# WHAT IS NEEDED
Nothing in the listing below should change; retype it as is.

# RECORDS FOR THIS TASK
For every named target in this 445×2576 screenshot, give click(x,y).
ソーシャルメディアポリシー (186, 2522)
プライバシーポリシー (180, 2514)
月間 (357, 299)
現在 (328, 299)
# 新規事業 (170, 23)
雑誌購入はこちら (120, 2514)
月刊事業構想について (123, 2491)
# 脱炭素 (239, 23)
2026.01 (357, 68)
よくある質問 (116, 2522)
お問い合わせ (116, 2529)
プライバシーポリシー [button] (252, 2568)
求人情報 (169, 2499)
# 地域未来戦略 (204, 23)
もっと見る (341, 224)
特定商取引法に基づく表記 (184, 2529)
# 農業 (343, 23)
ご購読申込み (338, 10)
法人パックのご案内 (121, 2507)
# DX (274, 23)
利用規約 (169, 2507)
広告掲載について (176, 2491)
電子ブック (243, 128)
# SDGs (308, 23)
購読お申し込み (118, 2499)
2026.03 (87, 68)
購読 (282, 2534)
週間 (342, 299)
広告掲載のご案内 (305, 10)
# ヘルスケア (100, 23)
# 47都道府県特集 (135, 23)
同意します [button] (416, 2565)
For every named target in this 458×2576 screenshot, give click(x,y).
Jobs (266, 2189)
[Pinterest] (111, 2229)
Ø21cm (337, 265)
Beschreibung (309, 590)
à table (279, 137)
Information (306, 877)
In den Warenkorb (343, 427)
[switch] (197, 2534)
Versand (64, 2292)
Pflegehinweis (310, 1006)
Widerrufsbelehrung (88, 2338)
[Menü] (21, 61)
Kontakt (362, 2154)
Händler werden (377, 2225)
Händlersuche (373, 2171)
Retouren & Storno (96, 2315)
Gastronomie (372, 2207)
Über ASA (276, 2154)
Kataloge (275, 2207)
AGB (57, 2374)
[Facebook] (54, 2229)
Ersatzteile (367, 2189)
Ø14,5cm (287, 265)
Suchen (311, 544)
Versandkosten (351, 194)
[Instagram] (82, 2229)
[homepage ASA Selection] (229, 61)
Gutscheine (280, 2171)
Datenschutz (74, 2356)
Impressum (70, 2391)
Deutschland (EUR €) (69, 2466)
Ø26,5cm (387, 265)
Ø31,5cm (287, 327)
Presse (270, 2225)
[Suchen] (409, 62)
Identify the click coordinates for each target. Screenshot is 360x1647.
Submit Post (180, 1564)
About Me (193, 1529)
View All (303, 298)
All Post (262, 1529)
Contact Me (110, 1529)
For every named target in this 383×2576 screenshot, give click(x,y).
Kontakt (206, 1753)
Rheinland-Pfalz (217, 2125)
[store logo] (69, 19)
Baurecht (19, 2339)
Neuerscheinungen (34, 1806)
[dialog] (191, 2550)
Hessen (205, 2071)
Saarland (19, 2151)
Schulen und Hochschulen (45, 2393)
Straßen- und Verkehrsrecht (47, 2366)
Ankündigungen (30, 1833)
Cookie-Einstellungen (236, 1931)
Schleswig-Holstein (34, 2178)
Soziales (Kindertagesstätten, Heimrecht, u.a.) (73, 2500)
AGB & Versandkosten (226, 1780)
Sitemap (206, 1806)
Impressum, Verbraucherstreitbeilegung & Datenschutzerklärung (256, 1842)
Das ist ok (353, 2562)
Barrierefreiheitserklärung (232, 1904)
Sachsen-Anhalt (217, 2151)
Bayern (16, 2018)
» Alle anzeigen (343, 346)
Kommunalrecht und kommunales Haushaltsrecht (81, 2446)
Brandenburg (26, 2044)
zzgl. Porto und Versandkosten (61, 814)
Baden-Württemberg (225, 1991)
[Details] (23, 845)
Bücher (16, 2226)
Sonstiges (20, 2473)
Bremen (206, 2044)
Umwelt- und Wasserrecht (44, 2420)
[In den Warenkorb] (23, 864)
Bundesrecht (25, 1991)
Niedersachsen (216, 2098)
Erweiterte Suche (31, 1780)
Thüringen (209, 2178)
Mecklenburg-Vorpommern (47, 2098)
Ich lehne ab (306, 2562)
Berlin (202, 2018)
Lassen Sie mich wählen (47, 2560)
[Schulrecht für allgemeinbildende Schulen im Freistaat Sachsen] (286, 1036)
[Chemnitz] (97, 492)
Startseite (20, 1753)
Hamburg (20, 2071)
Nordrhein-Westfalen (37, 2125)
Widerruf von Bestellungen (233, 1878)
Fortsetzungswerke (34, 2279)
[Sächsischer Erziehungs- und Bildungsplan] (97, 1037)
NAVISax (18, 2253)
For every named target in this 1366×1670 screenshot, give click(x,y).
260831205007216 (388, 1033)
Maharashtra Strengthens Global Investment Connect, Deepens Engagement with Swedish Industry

# RESULT BELOW
For every named target in this 445×2576 screenshot, give click(x,y).
ソーシャルメディアポリシー (186, 2522)
プライバシーポリシー (180, 2514)
月間 (357, 299)
現在 (328, 299)
# 新規事業 (170, 23)
雑誌購入はこちら (120, 2514)
月刊事業構想について (123, 2491)
# 脱炭素 (239, 23)
2026.01 (357, 68)
よくある質問 (116, 2522)
お問い合わせ (116, 2529)
プライバシーポリシー [button] (252, 2568)
求人情報 (169, 2499)
# 地域未来戦略 (204, 23)
もっと見る (341, 224)
特定商取引法に基づく表記 (184, 2529)
# 農業 (343, 23)
ご購読申込み (338, 10)
法人パックのご案内 (121, 2507)
# DX (274, 23)
利用規約 (169, 2507)
広告掲載について (176, 2491)
電子ブック (243, 128)
# SDGs (308, 23)
購読お申し込み (118, 2499)
2026.03 (87, 68)
購読 (282, 2534)
週間 (342, 299)
広告掲載のご案内 (305, 10)
# ヘルスケア (100, 23)
# 47都道府県特集 (135, 23)
同意します [button] (416, 2565)
For every named target in this 458×2576 screenshot, give click(x,y).
Jobs (266, 2189)
[Pinterest] (111, 2229)
Ø21cm (337, 265)
Beschreibung (309, 590)
à table (279, 137)
Information (306, 877)
In den Warenkorb (343, 427)
[switch] (197, 2534)
Versand (64, 2292)
Pflegehinweis (310, 1006)
Widerrufsbelehrung (88, 2338)
[Menü] (21, 61)
Kontakt (362, 2154)
Händler werden (377, 2225)
Händlersuche (373, 2171)
Retouren & Storno (96, 2315)
Gastronomie (372, 2207)
Über ASA (276, 2154)
Kataloge (275, 2207)
AGB (57, 2374)
[Facebook] (54, 2229)
Ersatzteile (367, 2189)
Ø14,5cm (287, 265)
Suchen (311, 544)
Versandkosten (351, 194)
[Instagram] (82, 2229)
[homepage ASA Selection] (229, 61)
Gutscheine (280, 2171)
Datenschutz (74, 2356)
Impressum (70, 2391)
Deutschland (EUR €) (69, 2466)
Ø26,5cm (387, 265)
Ø31,5cm (287, 327)
Presse (270, 2225)
[Suchen] (409, 62)
Identify the click coordinates for each target. Screenshot is 360x1647.
Submit Post (180, 1564)
About Me (193, 1529)
View All (303, 298)
All Post (262, 1529)
Contact Me (110, 1529)
For every named target in this 383×2576 screenshot, give click(x,y).
Kontakt (206, 1753)
Rheinland-Pfalz (217, 2125)
[store logo] (69, 19)
Baurecht (19, 2339)
Neuerscheinungen (34, 1806)
[dialog] (191, 2550)
Hessen (205, 2071)
Saarland (19, 2151)
Schulen und Hochschulen (45, 2393)
Straßen- und Verkehrsrecht (47, 2366)
Ankündigungen (30, 1833)
Cookie-Einstellungen (236, 1931)
Schleswig-Holstein (34, 2178)
Soziales (Kindertagesstätten, Heimrecht, u.a.) (73, 2500)
AGB & Versandkosten (226, 1780)
Sitemap (206, 1806)
Impressum, Verbraucherstreitbeilegung & Datenschutzerklärung (256, 1842)
Das ist ok (353, 2562)
Barrierefreiheitserklärung (232, 1904)
Sachsen-Anhalt (217, 2151)
Bayern (16, 2018)
» Alle anzeigen (343, 346)
Kommunalrecht und kommunales Haushaltsrecht (81, 2446)
Brandenburg (26, 2044)
zzgl. Porto und Versandkosten (61, 814)
Baden-Württemberg (225, 1991)
[Details] (23, 845)
Bücher (16, 2226)
Sonstiges (20, 2473)
Bremen (206, 2044)
Umwelt- und Wasserrecht (44, 2420)
[In den Warenkorb] (23, 864)
Bundesrecht (25, 1991)
Niedersachsen (216, 2098)
Erweiterte Suche (31, 1780)
Thüringen (209, 2178)
Mecklenburg-Vorpommern (47, 2098)
Ich lehne ab (306, 2562)
Berlin (202, 2018)
Lassen Sie mich wählen (47, 2560)
[Schulrecht für allgemeinbildende Schulen im Freistaat Sachsen] (286, 1036)
[Chemnitz] (97, 492)
Startseite (20, 1753)
Hamburg (20, 2071)
Nordrhein-Westfalen (37, 2125)
Widerruf von Bestellungen (233, 1878)
Fortsetzungswerke (34, 2279)
[Sächsischer Erziehungs- und Bildungsplan] (97, 1037)
NAVISax (18, 2253)
For every named target in this 1366×1670 screenshot, give click(x,y).
260831205007216 (388, 1033)
Maharashtra Strengthens Global Investment Connect, Deepens Engagement with Swedish Industry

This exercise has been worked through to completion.